Re: parsing a space-separated filename in a line with fields separated by spaces
by mamawe (Sexton) on Aug 15, 2007 at 22:28 UTC
    Would you mind using a regex?
    while (<>) { if (/^(\w{3} \w{3} [ :\d]{16}) (\d+) ([.\d]+) (\d+) (.+) ([a]) ([_ +]) ([o]) ([r]) (\w+) (\w+) (\d) (\S) ([c])$/) { print "$1 $2 $3 $4 '$5' $6 $7 $8 $9 $10 $11 $12 $13 $14\n"; } }
    puts nice single quotes around the name and you can access every field as well. You might even assign it to a list of variables.

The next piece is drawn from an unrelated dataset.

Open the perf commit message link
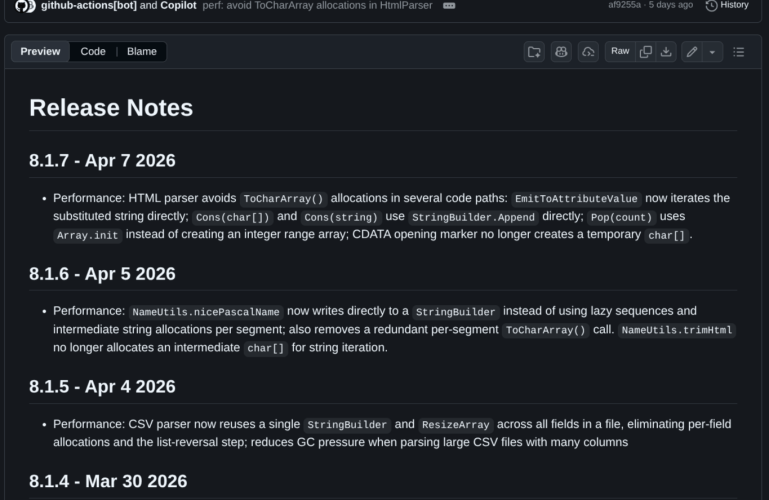769x500 pixels. click(x=319, y=5)
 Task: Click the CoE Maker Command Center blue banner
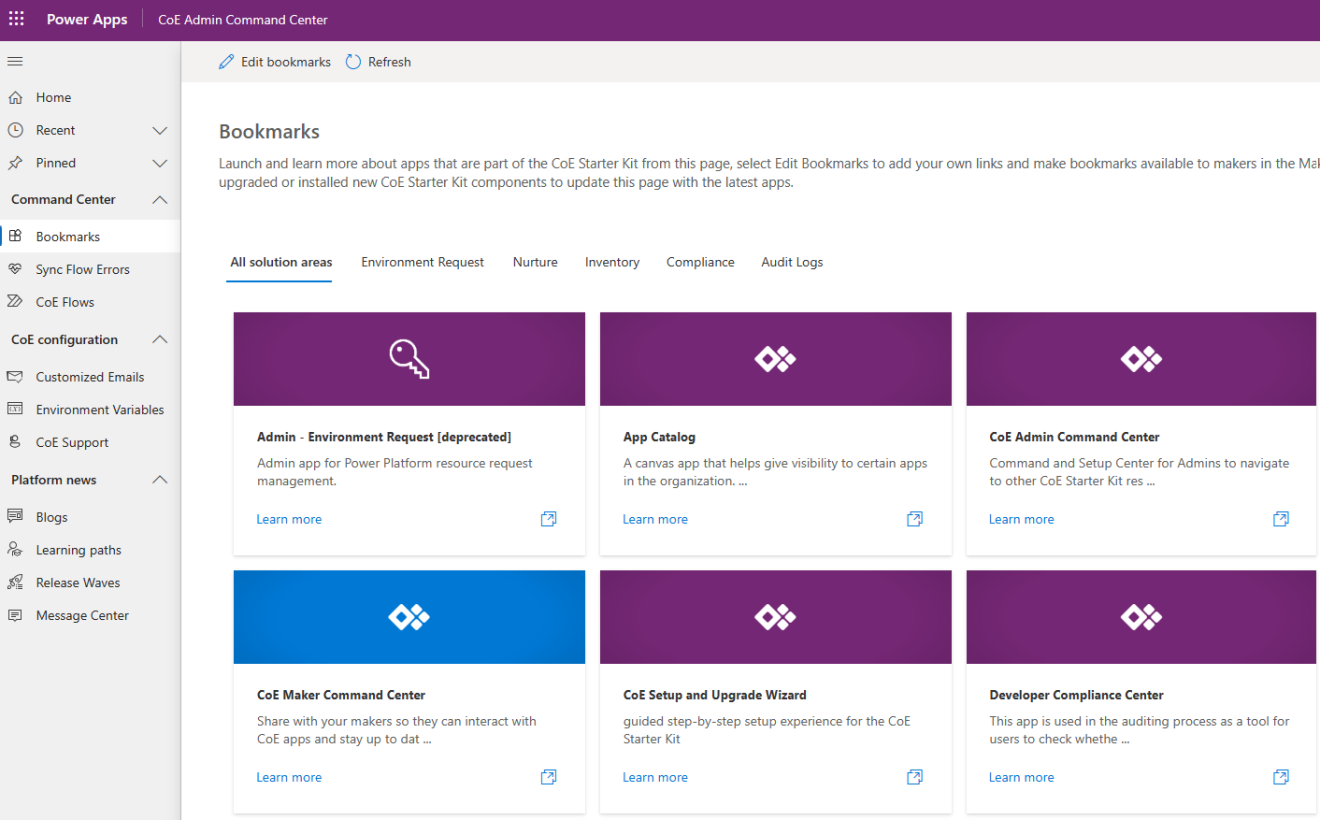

Re: parsing a space-separated filename in a line with fields separated by spaces
by jwkrahn (Abbot) on Aug 15, 2007 at 22:30 UTC
    Assuming that file names can also have leading and/or trailing spaces in them, for example ' file name ' then you may want something like this:
    while ( <$in> ) { chomp; my %field; # remove and capture leading fields s/^ *(\S+) (\S+) +(\d+) ([\d:]+) (\d+) (\d+) ([\d.]+) (\d+) // and @field{ qw/ day_name month day current_time year transfer_time + remote_host file_size / } = ( $1, $2, $3, $4, $5, $6, $7, $8 ); # remove and capture trailing fields s/ (\S+) (\S+) (\S+) (\S+) (\S+) (\S+) (\S+) (\S+) (\S+)$// and @field{ qw/ transfer_type special_action_flag direction access +_mode username service_name authentication_method authenticated_user_ +id completion_status / } = ( $1, $2, $3, $4, $5, $6, $7, $8, $9 ); # only thing left is file name $field{ filename } = $_; print "$_ = '$field{$_}'\n" for keys %field; print "\n"; }